Dambulla is a town located 148 km (92 miles) north-east of Colombo and 72 km (45 miles) south of Kandy, in the Matale, central province of Sri Lanka. It is the center of vegetable production in the country due to its place at a main intersection. The area’s main attractions include Sri Lanka’s biggest and best preserved cave temple complex and the Rangiri Dambulla International Stadium, renowned for being constructed in just 167 days. The region also boasts the biggest rose quartz mountain range in South Asia, and the Iron wood forest, or Na Uyana Aranya. Ibbankatuwa prehistoric burial site near Dambulla cave temple complexes is the newest archeological site of important historical significance discovered in Dambulla, which is situated within 3 km (1.9 miles) of the cave temples offering proof of the existence of indigenous civilization.



Dambulla cave temple also known as Dambulla Golden Temple, is a Sri Lankan World Heritage Site (1991), located in the country’s central portion. The site is 148 km (92 mi) east of Colombo and 72 km (45 mi) north of Kandy.
Dambulla is the biggest and best preserved temple cave complex in Sri Lanka. The rock towers 160 m above the surrounding plains. In the surrounding region there are over 80 documented caves. Major attractions spread across five caves containing statues and paintings. Gautama Buddha and his life are related to these paintings and statues. There are a total of 153 Buddha statues, three Sri Lankan king sculptures, and four god and goddess statues. Vishnu and the Ganesha are among the latter. The walls cover 2,100 square meters (23,000 square ft). Depictions on the cave walls include the demon Mara’s temptation and the first sermon of Buddha.

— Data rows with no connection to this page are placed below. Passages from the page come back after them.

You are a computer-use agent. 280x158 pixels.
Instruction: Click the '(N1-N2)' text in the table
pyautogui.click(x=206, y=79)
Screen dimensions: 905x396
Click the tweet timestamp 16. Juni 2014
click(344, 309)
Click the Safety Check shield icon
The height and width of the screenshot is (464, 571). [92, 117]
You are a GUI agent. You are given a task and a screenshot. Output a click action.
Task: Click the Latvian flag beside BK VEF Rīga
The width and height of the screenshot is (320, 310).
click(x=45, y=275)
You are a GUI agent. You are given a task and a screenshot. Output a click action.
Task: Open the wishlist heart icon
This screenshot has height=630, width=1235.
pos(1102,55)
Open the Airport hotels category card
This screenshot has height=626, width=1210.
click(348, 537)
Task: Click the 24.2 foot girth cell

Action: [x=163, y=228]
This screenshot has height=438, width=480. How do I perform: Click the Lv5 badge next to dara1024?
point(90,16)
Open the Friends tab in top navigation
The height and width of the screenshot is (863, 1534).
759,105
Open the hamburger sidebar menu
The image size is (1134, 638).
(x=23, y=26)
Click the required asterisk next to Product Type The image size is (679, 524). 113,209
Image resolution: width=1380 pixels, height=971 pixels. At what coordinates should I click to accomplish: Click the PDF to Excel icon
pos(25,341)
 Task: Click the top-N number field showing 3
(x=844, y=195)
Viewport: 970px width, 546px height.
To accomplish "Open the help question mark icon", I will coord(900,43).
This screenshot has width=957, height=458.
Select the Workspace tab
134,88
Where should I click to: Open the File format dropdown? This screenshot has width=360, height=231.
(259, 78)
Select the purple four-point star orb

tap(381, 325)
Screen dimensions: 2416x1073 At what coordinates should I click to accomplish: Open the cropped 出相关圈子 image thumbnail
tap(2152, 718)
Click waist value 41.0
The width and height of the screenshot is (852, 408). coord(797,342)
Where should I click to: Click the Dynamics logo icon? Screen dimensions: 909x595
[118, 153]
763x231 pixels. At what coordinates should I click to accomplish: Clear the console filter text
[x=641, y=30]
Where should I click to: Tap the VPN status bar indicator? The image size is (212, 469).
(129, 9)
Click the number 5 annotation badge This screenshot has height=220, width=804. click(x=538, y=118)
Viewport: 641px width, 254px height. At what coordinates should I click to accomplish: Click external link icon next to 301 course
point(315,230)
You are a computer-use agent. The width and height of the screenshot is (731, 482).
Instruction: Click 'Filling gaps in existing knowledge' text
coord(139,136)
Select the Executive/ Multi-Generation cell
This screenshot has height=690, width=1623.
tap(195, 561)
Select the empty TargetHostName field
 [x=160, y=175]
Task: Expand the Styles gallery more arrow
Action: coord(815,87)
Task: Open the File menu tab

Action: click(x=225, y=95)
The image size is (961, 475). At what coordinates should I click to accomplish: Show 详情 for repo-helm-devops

Before the arrival of Buddhism in Sri Lanka, prehistoric Sri Lankans would have lived in these cave complexes as there are burial sites with human skeletons about 2700 years ancient in this region, close the Dambulla cave complexes in Ibbankatuwa.


The Kandalama lake was praised as the most beautiful lake in Sri Lanka as well as a wonderful feat of engineering, an enormous man-made reservoir constructed and expanded by the ancient kings of Ceylon. At 4.8 km (3mi) long and 2.3 km (1.4mi) broad, with a 102sq km (39.4sq mi) catchment region, it contains 33 million cubic meters of water used to irrigate the surrounding countryside, especially the paddy fields. The tank was created by a dam 69 ft (21 m) high and 5,200 ft (1,600 m) which, according to a British chronicler, Charles Pridham, “is formed with large hewn stone masses, confronted with rocks eight or ten feet thick at the base, positioned like steps and laid in periodic layers to move which by pure physical force must have needed the joint labor of thousands.” In 1821, British Ceylon’s John Davy wrote: “The lake of Kandalama is best example of the kind of work, that I have ever seen.”